Plus largement, le travail interministériel prend en effet tout son sens au vu de la transversalité de l’enjeu de préservation de la biodiversité. S’il reste du chemin à parcourir pour appréhender sous ce jour les impacts des politiques publiques, notamment celles d’aménagement du territoire, "nous avons actuellement au gouvernement les bonnes personnes pour cela", a tenu à rassurer la secrétaire d'État. Elle a aussi rappelé le rôle des régions, cheffes de file en matière de biodiversité, des agences régionales de la biodiversité (ARB), et la préparation de la nouvelle Stratégie nationale pour la biodiversité (SNB), qui va elle aussi nécessiter des échanges entre ministères et avec les collectivités. Autre passerelle, l’articulation entre cette SNB et la stratégie nationale de lutte contre la déforestation importée (SNDI). "Cette dernière existe mais force est de constater qu'il faut la déployer ces prochains mois de façon plus volontariste", reconnaît la secrétaire d'État. 

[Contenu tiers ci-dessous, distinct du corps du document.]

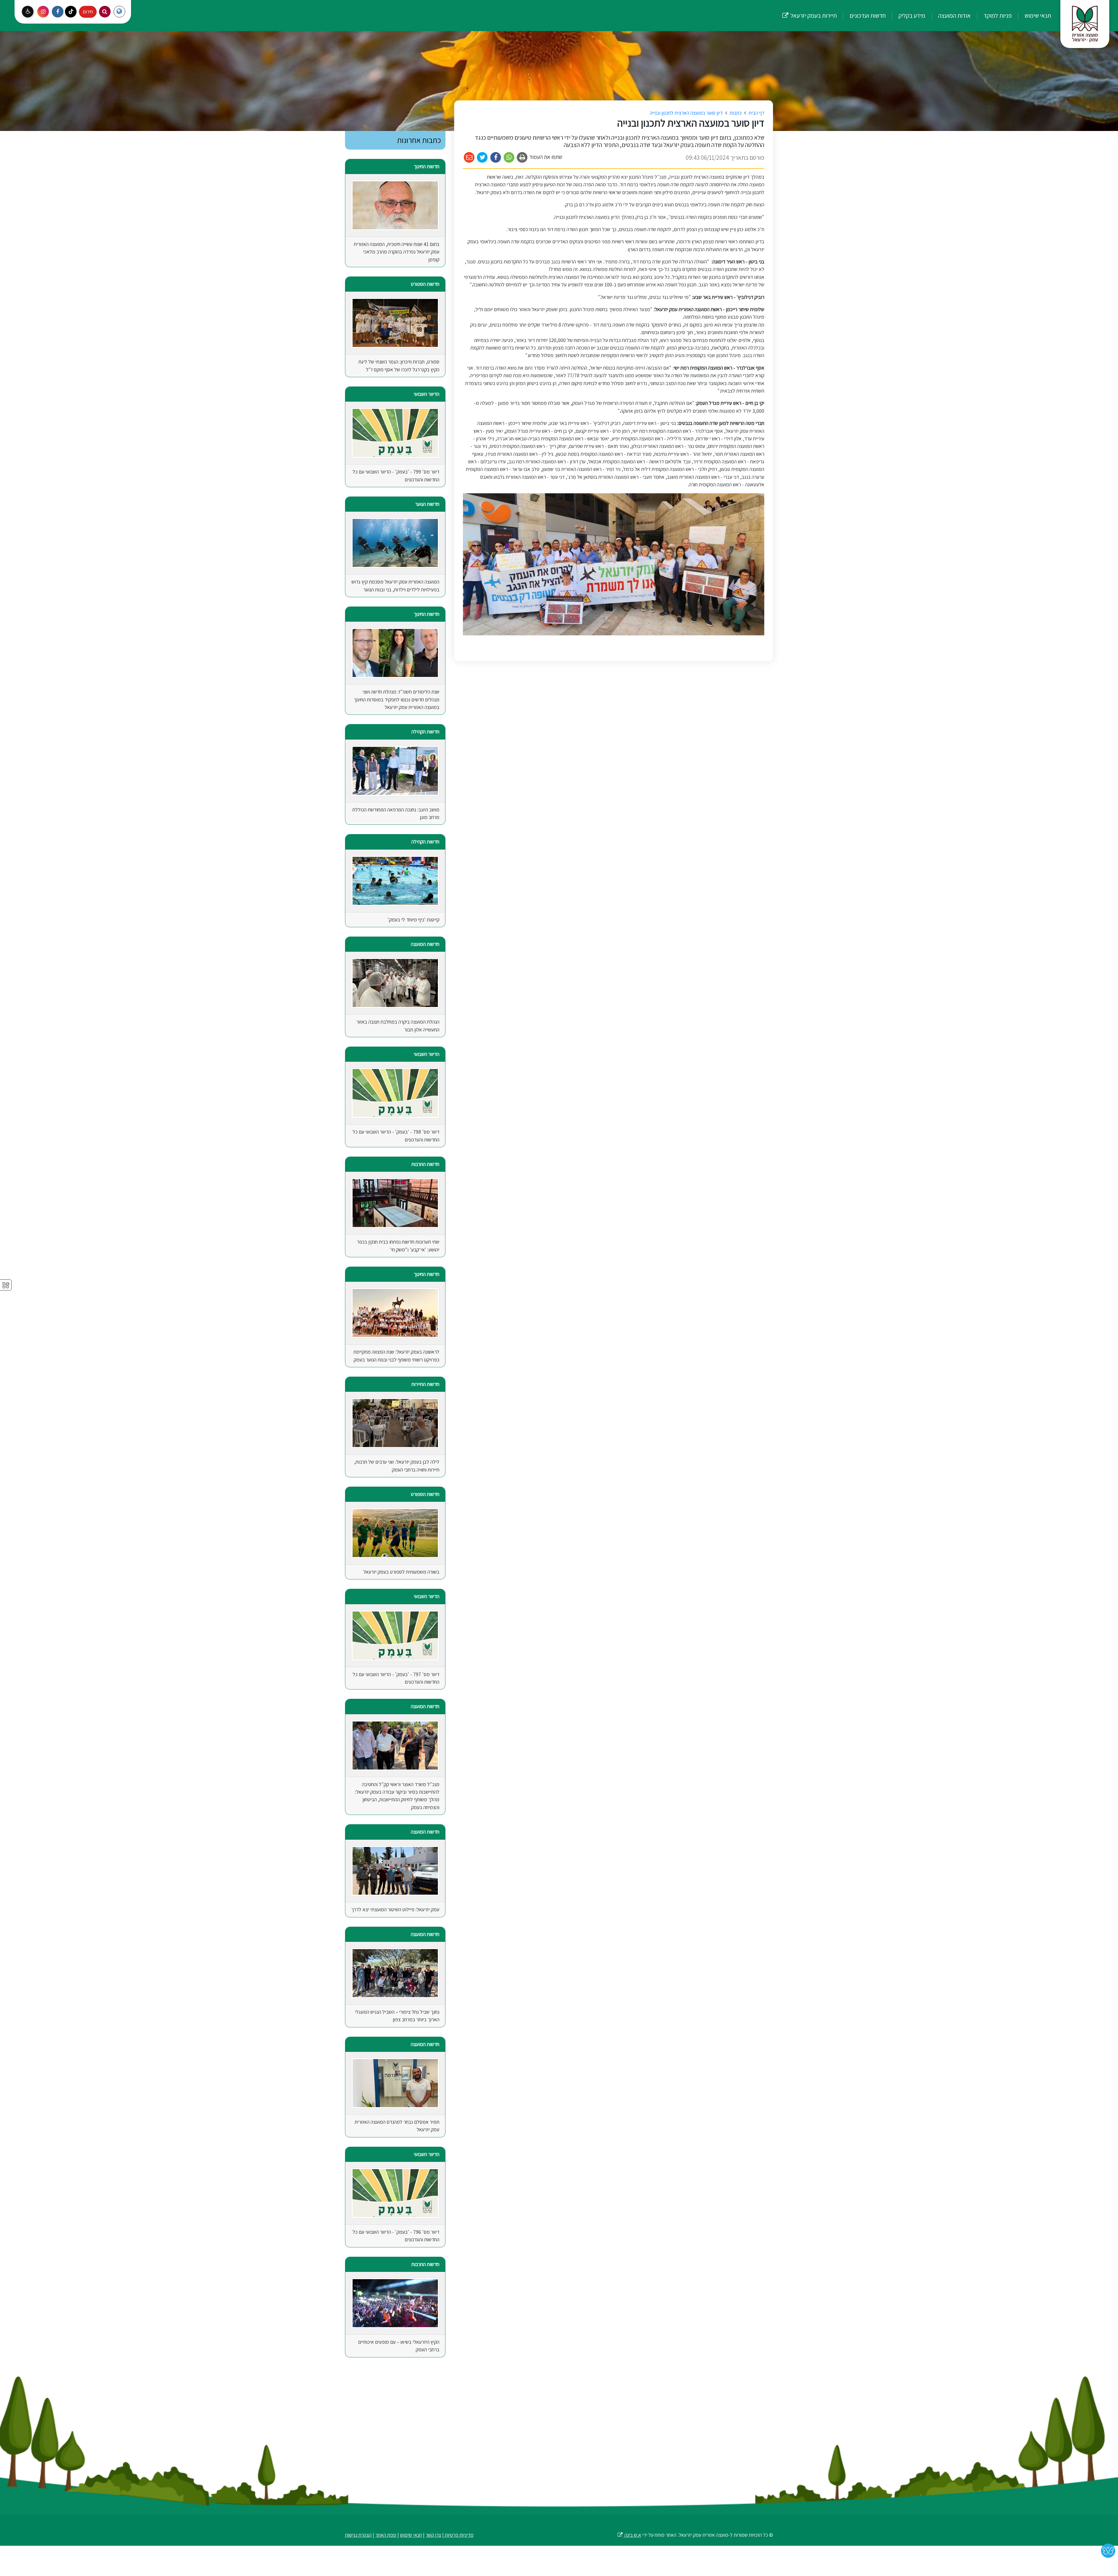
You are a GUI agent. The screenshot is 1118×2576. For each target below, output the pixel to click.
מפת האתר (385, 2534)
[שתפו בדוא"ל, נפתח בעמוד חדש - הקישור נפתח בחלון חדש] (469, 157)
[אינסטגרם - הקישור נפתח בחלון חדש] (43, 11)
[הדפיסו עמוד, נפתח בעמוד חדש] (522, 157)
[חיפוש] (105, 11)
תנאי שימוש (1037, 15)
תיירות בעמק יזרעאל (809, 9)
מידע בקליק (911, 15)
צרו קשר (433, 2534)
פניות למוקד (997, 15)
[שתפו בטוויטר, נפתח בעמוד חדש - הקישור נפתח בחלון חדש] (482, 157)
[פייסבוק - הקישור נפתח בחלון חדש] (57, 11)
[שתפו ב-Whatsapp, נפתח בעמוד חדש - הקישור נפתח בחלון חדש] (509, 157)
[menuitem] (1032, 15)
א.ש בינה (629, 2534)
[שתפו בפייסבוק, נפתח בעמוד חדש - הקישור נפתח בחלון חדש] (495, 157)
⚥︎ (6, 1285)
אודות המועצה (954, 15)
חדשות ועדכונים (867, 15)
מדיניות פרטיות (458, 2534)
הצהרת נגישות (358, 2534)
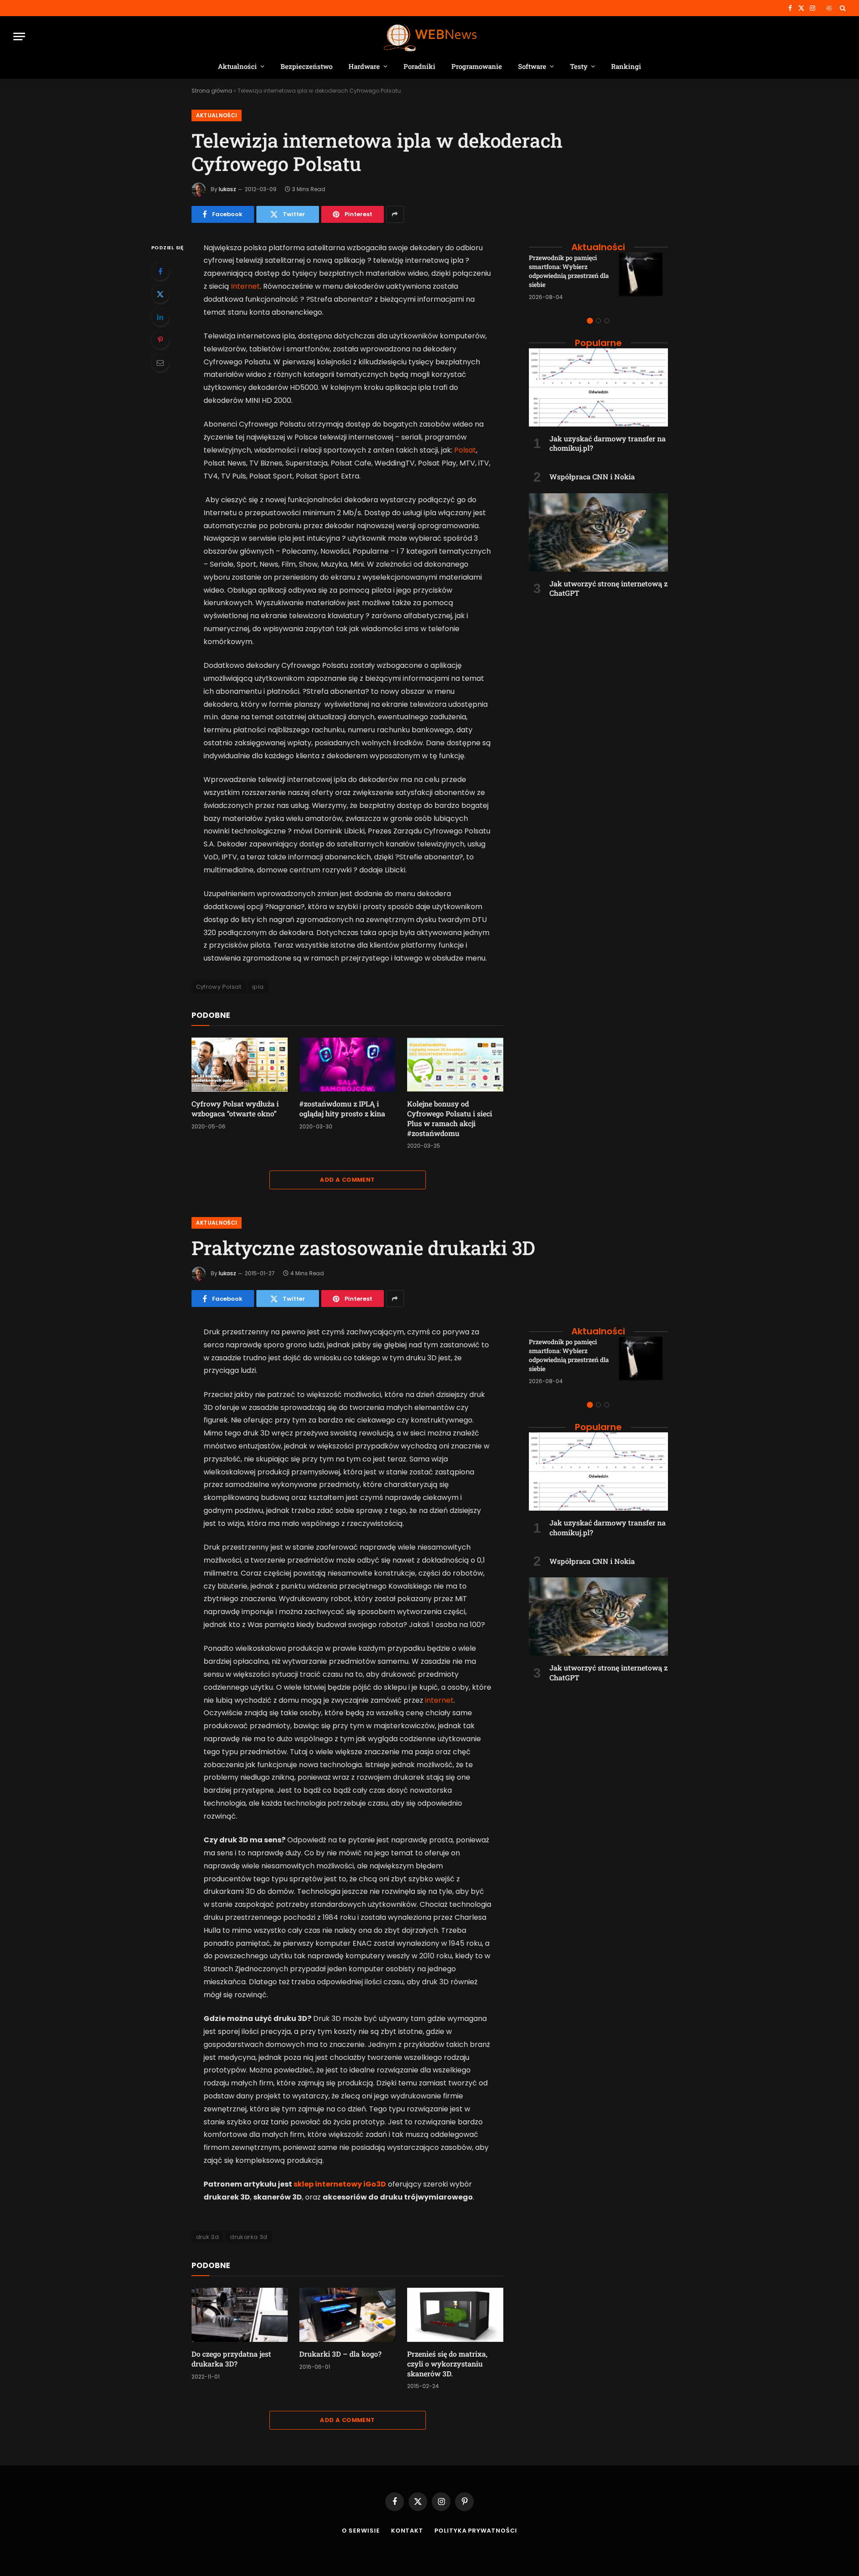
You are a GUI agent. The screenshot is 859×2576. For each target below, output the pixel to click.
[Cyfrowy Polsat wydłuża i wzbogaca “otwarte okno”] (239, 1065)
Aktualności (237, 66)
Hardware (364, 66)
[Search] (842, 8)
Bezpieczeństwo (306, 66)
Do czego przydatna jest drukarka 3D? (231, 2358)
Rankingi (626, 66)
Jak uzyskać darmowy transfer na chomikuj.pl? (607, 443)
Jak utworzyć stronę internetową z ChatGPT (608, 588)
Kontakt (407, 2530)
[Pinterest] (160, 340)
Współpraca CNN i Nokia (592, 476)
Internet (245, 286)
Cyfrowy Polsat (218, 987)
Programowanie (476, 66)
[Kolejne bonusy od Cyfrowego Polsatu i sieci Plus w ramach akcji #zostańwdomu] (455, 1065)
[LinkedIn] (160, 317)
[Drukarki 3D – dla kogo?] (347, 2315)
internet (439, 1700)
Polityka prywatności (475, 2530)
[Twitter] (160, 294)
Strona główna (211, 90)
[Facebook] (160, 271)
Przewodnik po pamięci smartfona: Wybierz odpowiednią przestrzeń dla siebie (569, 271)
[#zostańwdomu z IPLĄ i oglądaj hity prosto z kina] (347, 1065)
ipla (258, 987)
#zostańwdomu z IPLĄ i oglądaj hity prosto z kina (342, 1108)
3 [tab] (607, 320)
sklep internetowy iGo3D (339, 2184)
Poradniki (419, 66)
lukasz (227, 189)
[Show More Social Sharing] (395, 214)
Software (532, 66)
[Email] (160, 363)
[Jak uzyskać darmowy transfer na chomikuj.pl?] (598, 387)
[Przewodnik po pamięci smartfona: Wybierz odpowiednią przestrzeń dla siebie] (643, 277)
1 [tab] (590, 320)
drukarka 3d (248, 2237)
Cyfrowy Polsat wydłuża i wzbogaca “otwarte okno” (235, 1108)
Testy (578, 66)
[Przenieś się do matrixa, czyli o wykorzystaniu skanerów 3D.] (455, 2315)
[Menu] (19, 36)
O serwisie (361, 2530)
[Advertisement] (598, 663)
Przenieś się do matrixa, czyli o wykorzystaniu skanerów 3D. (447, 2363)
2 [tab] (598, 320)
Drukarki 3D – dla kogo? (340, 2353)
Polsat (465, 450)
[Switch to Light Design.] (829, 8)
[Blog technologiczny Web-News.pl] (429, 36)
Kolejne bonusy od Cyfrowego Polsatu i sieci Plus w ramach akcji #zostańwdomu (449, 1118)
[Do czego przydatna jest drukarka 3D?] (239, 2315)
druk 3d (207, 2237)
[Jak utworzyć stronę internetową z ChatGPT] (598, 532)
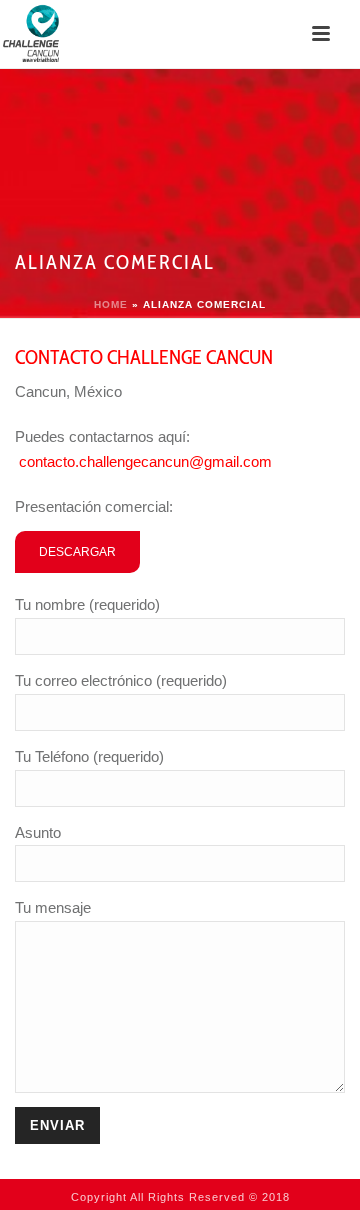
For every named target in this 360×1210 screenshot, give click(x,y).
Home (111, 304)
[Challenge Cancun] (30, 34)
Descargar (77, 552)
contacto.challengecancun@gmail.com (145, 461)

Un guide pour les élus en première ligne

Pour en revenir à la biodiversité locale, face à la floraison d’outils, il revient aux élus locaux de s’emparer des bons. "Car le temps de l'administration n’est pas le même que celui de l'élu, qui n’a qu’une mandature pour agir vite et bien", explique Brigitte Vermillet, la nouvelle maire de Morangis (Essonne). En remportant cette mairie, elle est arrivée moins novice que d’autres en la matière puisqu’elle fut précédemment vice-présidente en charge de l’environnement au sein d’une communauté d’agglomération (elle l’est depuis peu au sein du conseil départemental). Le 7 octobre, elle est intervenue aux assises lors d’un atelier qui a réuni une cinquantaine de personnes autour de la présentation d’un guide pratique tourné vers les élus locaux. Il s’adresse à ceux qui décident localement et se retrouvent "en première ligne sur les territoires pour inverser la tendance à l’artificialisation et la destruction des milieux". Volontairement concis, il ne se perd pas en circonvolutions, donne des idées, des exemples concrets et "recherche par exemple les bons arguments qu’un maire peut s’approprier pour mettre en place des actions et les défendre auprès de son conseil municipal", éclaire-t-on aux Eco Maires et à la Ligue pour la protection des oiseaux (LPO), tous deux à l’initiative de ce guide réalisé avec l’appui de l’Office français de la biodiversité (OFB).

Pour faire de la biodiversité un enjeu transversal d’une mandature, ce guide recommande par exemple de former l’ensemble de l’équipe élue, d’inscrire une ligne budgétaire pour la biodiversité (investissement) et de nommer un adjoint en charge du sujet. Il cite aussi le cas des villes qui ont créé un conseil local de la biodiversité. Il revient sur l’importance de connaître avant d'agir, d’élaborer des inventaires en y associant les habitants, d’agir dans le cadre scolaire et périscolaire, d’aménager la commune en ayant recours aux "solutions fondées sur la nature" et de favoriser la réhabilitation et le renouvellement urbain "sans toucher aux jardins et espaces végétalisés". Un chapitre livre aussi des pistes pour mieux ancrer une commune dans les trames écologiques (trames verte, bleue, noire). Autre idée, "les équipes municipales peuvent agir dans les chantiers de rénovation énergétique des bâtiments publics, en ne négligeant pas l’importance qu’ils ont pour certaines espèces qui y nichent ou gîtent, et sont en net déclin justement du fait de la raréfaction de leurs habitats", ajoute-on à la LPO. "Nous croyons au pouvoir d'entraînement des collectivités territoriales. Pour aider les élus à s'engager rapidement, diffusons massivement ce guide", concluent les deux associations.